Genova guarda alla Polonia per rafforzare il proprio posizionamento come destinazione turistica internazionale, ma anche come città capace di attrarre congressi, meeting ed eventi business. Il capoluogo ligure è stato protagonista a Varsavia dell’iniziativa “Genova: Events and Conferences between Sea, History and Innovation”, ospitata nella sede dell’Ambasciata d’Italia e organizzata dal Comune di Genova in collaborazione con l’Ambasciata e AICE Poland.
Per il Comune era presente l’assessora al Turismo Tiziana Beghin, che ha raccontato la trasformazione della città e la sua crescente capacità di proporsi non più soltanto come tappa di passaggio, ma come destinazione che "vale il viaggio". Un messaggio sostenuto anche dai riconoscimenti ottenuti negli ultimi mesi: dalle 3 Stelle della Guida Verde Michelin assegnate ai Musei di Strada Nuova all’inserimento di Genova, unica città italiana, tra i "52 Places to Go in 2026" del New York Times.
L’iniziativa ha avuto l’obiettivo di consolidare il rapporto con il mercato polacco, considerato sempre più strategico anche grazie ai due collegamenti aerei diretti con Varsavia e Cracovia, che permettono di raggiungere Genova in meno di due ore.
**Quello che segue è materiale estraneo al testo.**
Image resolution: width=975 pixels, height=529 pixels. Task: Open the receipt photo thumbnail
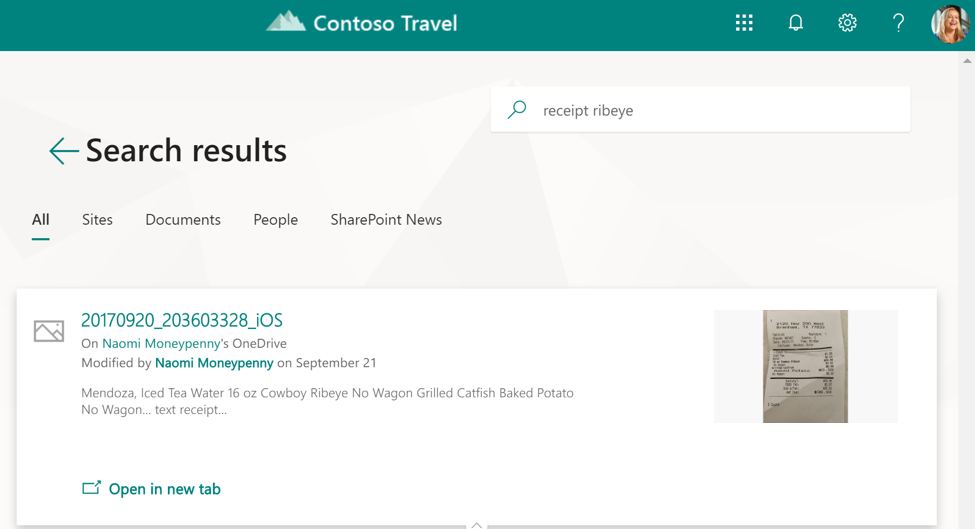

Un elemento ritenuto fondamentale per intercettare nuovi flussi turistici e rafforzare la collaborazione tra istituzioni, operatori e mondo dell’accoglienza.
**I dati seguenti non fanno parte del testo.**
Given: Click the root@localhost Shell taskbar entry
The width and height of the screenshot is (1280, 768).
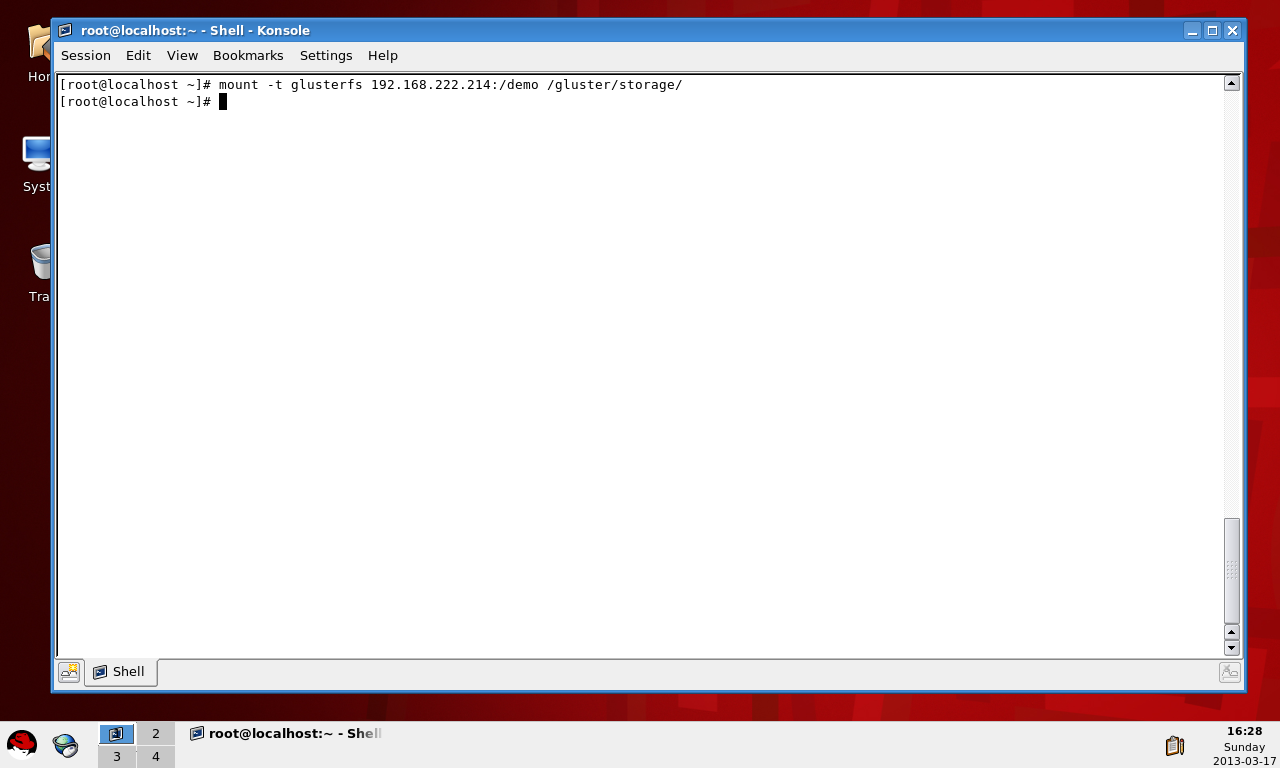Looking at the screenshot, I should pos(286,734).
Nel corso dell’evento sono stati presentati anche i numeri del 2025, anno in cui Genova ha registrato 3,5 milioni di presenze, di cui il 50% dall’estero, con una crescita del 15% legata alla stagionalità. Dati che confermano la volontà della città di proporsi come meta visitabile tutto l’anno, puntando su cultura, outdoor, enogastronomia, artigianato, mare ed entroterra.
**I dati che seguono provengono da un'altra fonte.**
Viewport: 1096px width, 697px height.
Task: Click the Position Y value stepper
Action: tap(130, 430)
"Genova sta investendo con decisione nel turismo congressuale e negli eventi internazionali, come leva strategica per la crescita economica e la promozione della città nel mondo", ha spiegato l’assessora Tiziana Beghin. "La nostra città può offrire un mix unico di storia, innovazione, qualità dell’accoglienza e posizione strategica nel Mediterraneo. Accanto alla vocazione business e congressuale, Genova si sta affermando sempre di più anche come destinazione turistica completa, capace di attrarre visitatori durante tutto l’anno grazie al suo patrimonio storico e culturale, alle esperienze outdoor, all’enogastronomia ligure e alla vicinanza tra mare ed entroterra".
Durante l’incontro è stata valorizzata anche la dimensione esperienziale della città: dalla possibilità di fare trekking lungo la cinta muraria più lunga d’Europa alle pedalate tra il mare e i forti ottocenteschi, fino ai simboli dell’accoglienza ligure come pesto e focaccia. Spazio anche alla musica, con il mese di ottobre dedicato a Paganini, e ai grandi eventi contemporanei, tra cui l’UlisseFest di Lonely Planet, atteso a luglio.
"Eventi come quello ospitato oggi a Varsavia rappresentano un’importante occasione per rafforzare i rapporti con la Polonia e valorizzare Genova come destinazione ideale sia per congressi, meeting ed eventi business internazionali, sia per un turismo autentico e di qualità", ha aggiunto Beghin. "I collegamenti aerei diretti e la collaborazione tra istituzioni e operatori del settore sono elementi fondamentali per attrarre nuovi flussi turistici e creare opportunità concrete per il territorio".
Oltre al turismo leisure, Genova ha presentato a Varsavia anche il proprio profilo di hub congressuale, grazie alla presenza del Convention Bureau e dell’Aeroporto di Genova. Al centro del racconto, la capacità della città di ospitare grandi appuntamenti istituzionali e business, unendo infrastrutture, qualità della vita, patrimonio storico e una posizione strategica nel Mediterraneo.